I have a 2005 Ford Five Hundred. In July, when the temps outside were around 102 degrees, I drove the car 150 miles back to my home, stopping about 45 minutes into the trip and shutting off the car and then stopping again about an hour later and tanking up with gas. At the last stop just a few blocks from home, I got out, shut off the car, went inside, came back out and nothing. No click, no noise. I thought it was the alternator or the starter or the battery. Took it to our mechanic and he said we blew a fuse. So, he replaced the fuse and also the starter relay. I asked him if it would have blown due to the heat, and he said “maybe”. He also said that if it happens again, he’ll mark the fuse so we can replace it and to let him know. Well, today the temp outside was 98 degrees and… it did it again. Fortunately in front of the house. I had driven it around town after work and made a few stops which perhaps put stress on the car. So we’re putting in a new fuse and see if that works.
The question…can high temps and humidity blow a fuse? The same fuse in a one month period?
Fuse #11 in the fuse box next to the battery powers the starter solenoid. If this fuse is blown you likely have a low resistance (shorted) condition in the solenoid when hot.
What fuse did it blow, then?
Was it indeed #11. It is supposed to be 30A - is that what’s in there now?
If is it #11 and your fuse is rated 30A, it only supplies the current going through the contacts of the starter relay. The lower that resistance, the better - so I doubt the starter relay was bad if 11 is blowing.
If it is #11, I’d look into the starter solenoid, that thing on top of the starter. It may mean that the starter may need to be replaced as that is likely one assembly.
There are fuses that use a eutectic solder material as the fuse element that will blow due to heat as well as current. They are called dual sensing fuses. The are mainly to blow a circuit in case of fire. These fuses require a temperature of around 145°C or almost 300°F. I don’t know if any of these are used on cars today, but cars of old had a fusable link that was often made from this material.
I think you have an issue inside your starter though.
A mechanical problem is causing the fuse to blow, not the heat itself. The heat causes a mechanical problem that then causes the fuse to blow. Since the relay was replaced, my best guess is a starter motor problem.
Okay, in summary, after a long, long drive home, which included a stop in the middle you turned the key and there was nothing. No click, no nothing.
You took it to the mechanic, and he found a blown fuse for the starter circuit, and changed it and the starter relay.

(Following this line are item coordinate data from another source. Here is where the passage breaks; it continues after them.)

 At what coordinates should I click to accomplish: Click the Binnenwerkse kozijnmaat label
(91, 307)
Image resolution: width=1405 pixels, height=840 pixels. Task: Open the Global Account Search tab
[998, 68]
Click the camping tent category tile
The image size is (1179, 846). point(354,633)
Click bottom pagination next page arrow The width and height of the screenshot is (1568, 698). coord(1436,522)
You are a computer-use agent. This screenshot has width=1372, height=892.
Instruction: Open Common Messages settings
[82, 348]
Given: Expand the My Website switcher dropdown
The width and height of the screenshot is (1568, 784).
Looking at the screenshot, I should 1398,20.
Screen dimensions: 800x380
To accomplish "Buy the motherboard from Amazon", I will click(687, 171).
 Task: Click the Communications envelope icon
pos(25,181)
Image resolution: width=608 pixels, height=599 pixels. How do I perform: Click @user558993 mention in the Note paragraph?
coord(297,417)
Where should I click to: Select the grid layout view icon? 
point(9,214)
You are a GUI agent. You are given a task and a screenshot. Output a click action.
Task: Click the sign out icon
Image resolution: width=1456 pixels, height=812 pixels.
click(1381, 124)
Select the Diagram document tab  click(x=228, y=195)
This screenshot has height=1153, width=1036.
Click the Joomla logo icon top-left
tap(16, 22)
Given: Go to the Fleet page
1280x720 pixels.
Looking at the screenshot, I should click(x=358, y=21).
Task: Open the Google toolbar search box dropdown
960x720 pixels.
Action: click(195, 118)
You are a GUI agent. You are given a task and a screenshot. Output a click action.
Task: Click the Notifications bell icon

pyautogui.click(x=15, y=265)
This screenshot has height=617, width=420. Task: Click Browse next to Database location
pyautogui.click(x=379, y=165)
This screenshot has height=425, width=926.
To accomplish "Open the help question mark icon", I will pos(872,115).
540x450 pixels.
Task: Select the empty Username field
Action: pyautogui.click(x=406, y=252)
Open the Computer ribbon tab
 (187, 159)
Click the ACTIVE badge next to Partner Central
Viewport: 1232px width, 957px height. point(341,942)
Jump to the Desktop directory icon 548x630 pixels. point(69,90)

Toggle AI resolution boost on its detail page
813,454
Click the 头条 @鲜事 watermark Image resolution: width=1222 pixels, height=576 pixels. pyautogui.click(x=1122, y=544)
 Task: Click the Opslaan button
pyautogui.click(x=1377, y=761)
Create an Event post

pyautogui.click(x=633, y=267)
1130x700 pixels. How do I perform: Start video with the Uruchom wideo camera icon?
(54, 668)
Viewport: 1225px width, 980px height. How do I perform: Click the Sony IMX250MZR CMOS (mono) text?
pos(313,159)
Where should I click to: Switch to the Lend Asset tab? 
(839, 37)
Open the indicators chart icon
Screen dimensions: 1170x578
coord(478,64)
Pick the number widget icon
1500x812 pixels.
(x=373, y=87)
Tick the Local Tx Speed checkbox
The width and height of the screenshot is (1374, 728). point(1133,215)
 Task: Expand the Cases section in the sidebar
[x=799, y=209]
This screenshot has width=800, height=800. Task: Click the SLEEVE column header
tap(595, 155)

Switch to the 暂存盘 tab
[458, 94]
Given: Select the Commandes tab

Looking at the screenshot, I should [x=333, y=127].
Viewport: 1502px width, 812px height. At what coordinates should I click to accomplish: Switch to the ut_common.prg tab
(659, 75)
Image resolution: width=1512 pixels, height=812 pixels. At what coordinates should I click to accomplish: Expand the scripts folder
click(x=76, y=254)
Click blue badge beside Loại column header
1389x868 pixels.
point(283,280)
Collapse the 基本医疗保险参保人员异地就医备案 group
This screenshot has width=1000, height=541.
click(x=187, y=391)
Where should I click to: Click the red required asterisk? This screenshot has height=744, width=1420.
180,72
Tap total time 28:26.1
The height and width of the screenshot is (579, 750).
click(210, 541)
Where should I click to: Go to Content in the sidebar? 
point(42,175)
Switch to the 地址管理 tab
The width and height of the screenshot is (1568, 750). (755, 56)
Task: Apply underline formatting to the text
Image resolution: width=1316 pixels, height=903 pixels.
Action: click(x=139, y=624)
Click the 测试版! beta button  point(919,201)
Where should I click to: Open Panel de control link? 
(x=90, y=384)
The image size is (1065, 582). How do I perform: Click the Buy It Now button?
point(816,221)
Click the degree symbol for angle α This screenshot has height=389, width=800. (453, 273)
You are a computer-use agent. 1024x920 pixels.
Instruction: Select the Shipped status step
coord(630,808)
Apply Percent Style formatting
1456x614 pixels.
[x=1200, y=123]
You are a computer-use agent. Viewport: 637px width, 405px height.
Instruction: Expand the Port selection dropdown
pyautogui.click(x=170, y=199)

Here’s what happened: your engine compartment temperature rose (normal, as the heat from the exhaust manifold and around the cylinders, both hundreds aof degrees hotter than the engien compartment, dissipates). The coil winding in your starter solenoid shorted when the heat caused cracks in the insulation to open up. The polyimide-amide coating becomes heat stressed with age. The short caused the fuse to blow, and may have even burned the contacts in the relay.
Since the starter solenoid had cooled when the mechanic looked at it, he was unable to find the cause of the blown fuse. He probably found the starter relay contacts burned and attributed the fuse to the starter solenoid.
In short, the winding in your starter assembly’s solenoid is shorting out when hot.
Another thing you should check out is to see if any of the wiring to the starter is hitting the exhaust system and has possibly burned the wire insulation and that is causing a short to ground.
it’s not that fuse. It’s the fuse under the dash on the drivers side. The fuse is only a 7.5 fuse. The fuses in the fuse box next to the battery are fine.
I’ll be honest, I don’t know which number it is. Being a chick, I am just lucky enough to find the fuse box. I’ll see if I can someone find that out for me.